A partir da concepção em torno da gestão das emoções, Hochschild (1979) propõe o conceito de trabalho emocional, o qual corresponde à capacidade de o indivíduo gerir sua emoção, capacidade associada ao controle que inibe ou estimula condutas relativas ao ambiente em que o sujeito está inserido, quer dizer, o trabalho emocional refere-se ao processo de o indivíduo tornar-se ciente de suas emoções e, com isso, tentar controlar e alterar seus sentimentos. Demonstrar tristeza em um velório, e, alegria em uma festa, são exemplos desse trabalho, que está condicionado a regras sociais que sugerem e orientam determinados comportamentos (HOCHSCHILD, 1979).
Com base na perspectiva do trabalho emocional e considerando o contexto de produção de capital, Hochschild (1979) entende que o trabalho emocional corresponde ao ato de evocar ou suprimir sentimentos. Para a autora, “podemos falar, então, de dois tipos amplos de trabalho emocional: evocação, em que o foco cognitivo está em um sentimento desejado que está inicialmente ausente, e a supressão, em que o foco cognitivo está em um sentimento indesejado que está inicialmente presente”[ii] (HOCHSCHILD, 1979).
A análise de Hochschild (1979), assim como a de Kemper (2006) e dos autores aqui considerados, percebe as emoções sob um ponto de vista interacional e estrutural e indica um processo de conscientização sobre essa subjetividade. Bericat (2016) bem observa que os estudos dessa autora conseguiram captar que as emoções, ao serem identificadas, podem ser manipuladas dentro de aspectos políticos, ideológicos, culturais, e, ainda, podem ser produzidas (BERICAT, 2016, p. 497). As emoções estão, desse modo, associadas à dinâmica de gestão dos sentimentos, sinalizando uma forma de produção característica do mundo moderno e do fenômeno da empresarização.
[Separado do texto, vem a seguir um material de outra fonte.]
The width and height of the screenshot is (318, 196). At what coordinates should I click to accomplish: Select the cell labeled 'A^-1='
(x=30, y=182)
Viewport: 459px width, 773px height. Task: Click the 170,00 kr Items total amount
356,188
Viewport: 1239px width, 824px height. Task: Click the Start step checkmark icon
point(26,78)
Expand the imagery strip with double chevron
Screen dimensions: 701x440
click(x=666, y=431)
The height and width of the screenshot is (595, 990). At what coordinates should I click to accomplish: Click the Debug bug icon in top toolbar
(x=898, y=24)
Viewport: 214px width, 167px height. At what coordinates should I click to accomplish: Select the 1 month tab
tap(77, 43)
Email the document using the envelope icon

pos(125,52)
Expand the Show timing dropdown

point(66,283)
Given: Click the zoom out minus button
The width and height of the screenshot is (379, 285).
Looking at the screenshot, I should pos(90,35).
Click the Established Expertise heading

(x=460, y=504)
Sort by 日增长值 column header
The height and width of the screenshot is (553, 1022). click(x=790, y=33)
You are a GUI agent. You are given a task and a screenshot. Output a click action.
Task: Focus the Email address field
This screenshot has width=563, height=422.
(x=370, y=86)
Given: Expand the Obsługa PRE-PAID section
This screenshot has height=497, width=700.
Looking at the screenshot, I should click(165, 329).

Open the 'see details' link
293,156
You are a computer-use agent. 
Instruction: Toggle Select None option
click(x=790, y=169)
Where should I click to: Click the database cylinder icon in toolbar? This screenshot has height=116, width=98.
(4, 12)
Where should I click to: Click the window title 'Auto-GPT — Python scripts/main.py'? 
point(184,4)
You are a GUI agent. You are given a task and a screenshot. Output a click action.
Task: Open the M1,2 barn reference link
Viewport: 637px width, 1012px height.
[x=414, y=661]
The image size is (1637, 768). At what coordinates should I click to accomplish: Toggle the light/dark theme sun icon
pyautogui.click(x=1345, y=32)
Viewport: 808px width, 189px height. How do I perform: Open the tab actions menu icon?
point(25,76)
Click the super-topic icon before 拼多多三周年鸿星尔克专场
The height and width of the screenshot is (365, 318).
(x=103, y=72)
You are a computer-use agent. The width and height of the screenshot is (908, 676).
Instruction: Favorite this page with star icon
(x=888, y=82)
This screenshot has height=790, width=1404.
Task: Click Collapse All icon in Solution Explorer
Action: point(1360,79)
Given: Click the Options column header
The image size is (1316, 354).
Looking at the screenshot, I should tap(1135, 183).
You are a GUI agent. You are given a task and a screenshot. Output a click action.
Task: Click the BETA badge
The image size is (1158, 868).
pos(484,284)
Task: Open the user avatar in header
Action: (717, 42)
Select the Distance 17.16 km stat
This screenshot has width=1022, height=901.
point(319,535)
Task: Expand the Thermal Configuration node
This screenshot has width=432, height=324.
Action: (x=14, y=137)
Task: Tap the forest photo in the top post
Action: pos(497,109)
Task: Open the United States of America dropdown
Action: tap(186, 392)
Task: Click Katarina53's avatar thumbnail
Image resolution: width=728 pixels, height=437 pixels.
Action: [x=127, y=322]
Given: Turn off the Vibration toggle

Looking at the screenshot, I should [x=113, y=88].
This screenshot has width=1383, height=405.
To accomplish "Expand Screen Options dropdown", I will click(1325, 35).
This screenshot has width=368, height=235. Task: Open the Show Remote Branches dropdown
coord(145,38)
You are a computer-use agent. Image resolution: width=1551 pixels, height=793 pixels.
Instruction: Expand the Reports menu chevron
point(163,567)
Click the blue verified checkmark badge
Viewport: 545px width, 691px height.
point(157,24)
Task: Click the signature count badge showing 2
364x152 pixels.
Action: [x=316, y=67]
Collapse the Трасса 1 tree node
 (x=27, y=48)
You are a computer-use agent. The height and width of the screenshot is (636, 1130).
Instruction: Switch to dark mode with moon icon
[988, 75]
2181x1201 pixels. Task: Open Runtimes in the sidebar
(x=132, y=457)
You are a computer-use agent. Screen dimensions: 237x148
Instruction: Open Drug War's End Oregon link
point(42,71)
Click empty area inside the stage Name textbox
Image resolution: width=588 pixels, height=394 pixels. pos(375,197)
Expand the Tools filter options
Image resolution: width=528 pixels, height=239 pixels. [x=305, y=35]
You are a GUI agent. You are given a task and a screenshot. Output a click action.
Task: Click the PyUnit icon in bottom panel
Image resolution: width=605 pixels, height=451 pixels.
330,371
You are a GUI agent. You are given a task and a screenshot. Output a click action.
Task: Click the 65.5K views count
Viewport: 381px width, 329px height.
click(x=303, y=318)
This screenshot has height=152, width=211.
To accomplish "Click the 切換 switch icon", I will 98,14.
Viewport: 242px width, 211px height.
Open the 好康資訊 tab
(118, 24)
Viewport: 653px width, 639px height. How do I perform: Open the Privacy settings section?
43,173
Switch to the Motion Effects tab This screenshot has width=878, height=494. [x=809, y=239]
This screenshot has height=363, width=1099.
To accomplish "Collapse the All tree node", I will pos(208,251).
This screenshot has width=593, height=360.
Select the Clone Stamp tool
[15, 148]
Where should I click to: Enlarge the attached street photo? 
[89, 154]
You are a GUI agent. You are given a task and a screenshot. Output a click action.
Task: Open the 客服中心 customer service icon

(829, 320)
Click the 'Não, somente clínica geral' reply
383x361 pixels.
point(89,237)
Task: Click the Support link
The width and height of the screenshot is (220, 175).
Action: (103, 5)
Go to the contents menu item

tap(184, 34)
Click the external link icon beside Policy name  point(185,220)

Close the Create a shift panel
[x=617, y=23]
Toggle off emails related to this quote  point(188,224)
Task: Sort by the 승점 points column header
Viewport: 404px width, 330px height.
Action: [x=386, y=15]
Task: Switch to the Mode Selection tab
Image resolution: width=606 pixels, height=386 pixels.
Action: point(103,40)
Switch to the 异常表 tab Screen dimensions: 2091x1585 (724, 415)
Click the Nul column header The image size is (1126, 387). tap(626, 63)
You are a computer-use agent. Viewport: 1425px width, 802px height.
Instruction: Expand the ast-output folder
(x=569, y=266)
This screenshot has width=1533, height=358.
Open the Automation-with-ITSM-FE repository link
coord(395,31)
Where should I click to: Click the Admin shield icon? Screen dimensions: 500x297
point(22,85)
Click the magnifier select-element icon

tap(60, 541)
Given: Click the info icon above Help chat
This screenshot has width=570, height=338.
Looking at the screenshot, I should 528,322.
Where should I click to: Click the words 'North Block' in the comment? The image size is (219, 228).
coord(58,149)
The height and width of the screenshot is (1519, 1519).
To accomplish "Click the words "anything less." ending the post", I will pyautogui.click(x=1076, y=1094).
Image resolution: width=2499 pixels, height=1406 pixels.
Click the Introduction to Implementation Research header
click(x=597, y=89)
No que concerne a referências latino-americanas e contemporâneas sobre o tema das emoções na Sociologia, é possível identificar os estudos de autores como Adrian Scribano, Pedro Lisdero, Diego Quattrini e de autoras como Gabriela Vergara e Victoria D’Hers. Além desses, os estudos de Bericat, realizados na Espanha, também são recentes e contemplam a esfera das emoções nas análises sociais.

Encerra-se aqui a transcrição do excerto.